Dataset excerpts

* * *

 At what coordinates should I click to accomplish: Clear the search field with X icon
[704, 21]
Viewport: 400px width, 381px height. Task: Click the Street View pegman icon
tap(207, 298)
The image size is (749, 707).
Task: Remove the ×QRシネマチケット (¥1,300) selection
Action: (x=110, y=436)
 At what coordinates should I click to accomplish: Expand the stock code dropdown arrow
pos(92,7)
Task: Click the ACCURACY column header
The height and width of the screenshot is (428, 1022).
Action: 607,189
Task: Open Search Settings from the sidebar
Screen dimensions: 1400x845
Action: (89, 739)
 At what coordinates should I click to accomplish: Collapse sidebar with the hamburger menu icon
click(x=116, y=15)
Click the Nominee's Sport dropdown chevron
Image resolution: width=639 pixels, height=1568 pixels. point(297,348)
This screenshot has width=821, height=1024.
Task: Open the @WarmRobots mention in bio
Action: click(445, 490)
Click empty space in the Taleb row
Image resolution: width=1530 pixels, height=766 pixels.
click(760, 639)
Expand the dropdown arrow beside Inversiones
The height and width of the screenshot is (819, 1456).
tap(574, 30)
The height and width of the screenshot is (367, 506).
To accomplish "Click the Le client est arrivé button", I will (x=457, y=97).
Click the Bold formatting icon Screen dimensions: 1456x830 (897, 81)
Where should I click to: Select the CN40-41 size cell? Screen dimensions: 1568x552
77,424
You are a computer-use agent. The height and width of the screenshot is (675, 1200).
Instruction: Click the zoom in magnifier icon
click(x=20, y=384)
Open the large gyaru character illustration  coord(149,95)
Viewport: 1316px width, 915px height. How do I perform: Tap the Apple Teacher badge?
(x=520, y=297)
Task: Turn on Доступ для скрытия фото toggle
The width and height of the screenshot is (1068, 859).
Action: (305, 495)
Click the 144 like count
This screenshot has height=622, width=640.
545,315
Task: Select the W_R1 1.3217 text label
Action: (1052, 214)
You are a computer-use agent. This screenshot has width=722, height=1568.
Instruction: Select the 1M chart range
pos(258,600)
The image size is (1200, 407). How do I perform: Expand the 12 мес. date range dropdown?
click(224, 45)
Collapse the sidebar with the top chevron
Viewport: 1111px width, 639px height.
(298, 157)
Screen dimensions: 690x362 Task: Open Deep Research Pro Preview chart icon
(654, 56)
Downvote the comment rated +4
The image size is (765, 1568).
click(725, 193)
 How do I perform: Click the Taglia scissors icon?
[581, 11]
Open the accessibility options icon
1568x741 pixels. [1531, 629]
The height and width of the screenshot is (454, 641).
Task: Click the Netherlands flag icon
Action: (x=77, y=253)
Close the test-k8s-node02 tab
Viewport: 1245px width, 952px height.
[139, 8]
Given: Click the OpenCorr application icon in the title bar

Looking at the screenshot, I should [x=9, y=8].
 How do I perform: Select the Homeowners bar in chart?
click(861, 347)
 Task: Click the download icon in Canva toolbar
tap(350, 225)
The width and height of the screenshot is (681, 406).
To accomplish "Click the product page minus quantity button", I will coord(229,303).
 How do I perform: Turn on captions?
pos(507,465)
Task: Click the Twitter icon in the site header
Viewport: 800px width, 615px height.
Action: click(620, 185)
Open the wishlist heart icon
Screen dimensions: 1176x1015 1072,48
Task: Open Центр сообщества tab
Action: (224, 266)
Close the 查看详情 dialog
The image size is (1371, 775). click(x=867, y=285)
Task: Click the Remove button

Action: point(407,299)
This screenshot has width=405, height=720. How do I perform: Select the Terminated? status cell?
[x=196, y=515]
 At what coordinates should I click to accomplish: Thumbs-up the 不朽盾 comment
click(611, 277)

* * *

# [ABOUT THIS EXERCISE]
Repeat all of the entries above exactly.

# [TASK RESULT]
 At what coordinates should I click to accomplish: Clear the search field with X icon
[704, 21]
Viewport: 400px width, 381px height. Task: Click the Street View pegman icon
tap(207, 298)
The image size is (749, 707).
Task: Remove the ×QRシネマチケット (¥1,300) selection
Action: (x=110, y=436)
 At what coordinates should I click to accomplish: Expand the stock code dropdown arrow
pos(92,7)
Task: Click the ACCURACY column header
The height and width of the screenshot is (428, 1022).
Action: 607,189
Task: Open Search Settings from the sidebar
Screen dimensions: 1400x845
Action: (89, 739)
 At what coordinates should I click to accomplish: Collapse sidebar with the hamburger menu icon
click(x=116, y=15)
Click the Nominee's Sport dropdown chevron
Image resolution: width=639 pixels, height=1568 pixels. point(297,348)
This screenshot has width=821, height=1024.
Task: Open the @WarmRobots mention in bio
Action: click(445, 490)
Click empty space in the Taleb row
Image resolution: width=1530 pixels, height=766 pixels.
click(760, 639)
Expand the dropdown arrow beside Inversiones
The height and width of the screenshot is (819, 1456).
tap(574, 30)
The height and width of the screenshot is (367, 506).
To accomplish "Click the Le client est arrivé button", I will (x=457, y=97).
Click the Bold formatting icon Screen dimensions: 1456x830 (897, 81)
Where should I click to: Select the CN40-41 size cell? Screen dimensions: 1568x552
77,424
You are a computer-use agent. The height and width of the screenshot is (675, 1200).
Instruction: Click the zoom in magnifier icon
click(x=20, y=384)
Open the large gyaru character illustration  coord(149,95)
Viewport: 1316px width, 915px height. How do I perform: Tap the Apple Teacher badge?
(x=520, y=297)
Task: Turn on Доступ для скрытия фото toggle
The width and height of the screenshot is (1068, 859).
Action: (305, 495)
Click the 144 like count
This screenshot has height=622, width=640.
545,315
Task: Select the W_R1 1.3217 text label
Action: (1052, 214)
You are a computer-use agent. This screenshot has width=722, height=1568.
Instruction: Select the 1M chart range
pos(258,600)
The image size is (1200, 407). How do I perform: Expand the 12 мес. date range dropdown?
click(224, 45)
Collapse the sidebar with the top chevron
Viewport: 1111px width, 639px height.
(298, 157)
Screen dimensions: 690x362 Task: Open Deep Research Pro Preview chart icon
(654, 56)
Downvote the comment rated +4
The image size is (765, 1568).
click(725, 193)
 How do I perform: Click the Taglia scissors icon?
[581, 11]
Open the accessibility options icon
1568x741 pixels. [1531, 629]
The height and width of the screenshot is (454, 641).
Task: Click the Netherlands flag icon
Action: (x=77, y=253)
Close the test-k8s-node02 tab
Viewport: 1245px width, 952px height.
[139, 8]
Given: Click the OpenCorr application icon in the title bar

Looking at the screenshot, I should [x=9, y=8].
 How do I perform: Select the Homeowners bar in chart?
click(861, 347)
 Task: Click the download icon in Canva toolbar
tap(350, 225)
The width and height of the screenshot is (681, 406).
To accomplish "Click the product page minus quantity button", I will coord(229,303).
 How do I perform: Turn on captions?
pos(507,465)
Task: Click the Twitter icon in the site header
Viewport: 800px width, 615px height.
Action: click(620, 185)
Open the wishlist heart icon
Screen dimensions: 1176x1015 1072,48
Task: Open Центр сообщества tab
Action: (224, 266)
Close the 查看详情 dialog
The image size is (1371, 775). click(x=867, y=285)
Task: Click the Remove button

Action: point(407,299)
This screenshot has width=405, height=720. How do I perform: Select the Terminated? status cell?
[x=196, y=515]
 At what coordinates should I click to accomplish: Thumbs-up the 不朽盾 comment
click(611, 277)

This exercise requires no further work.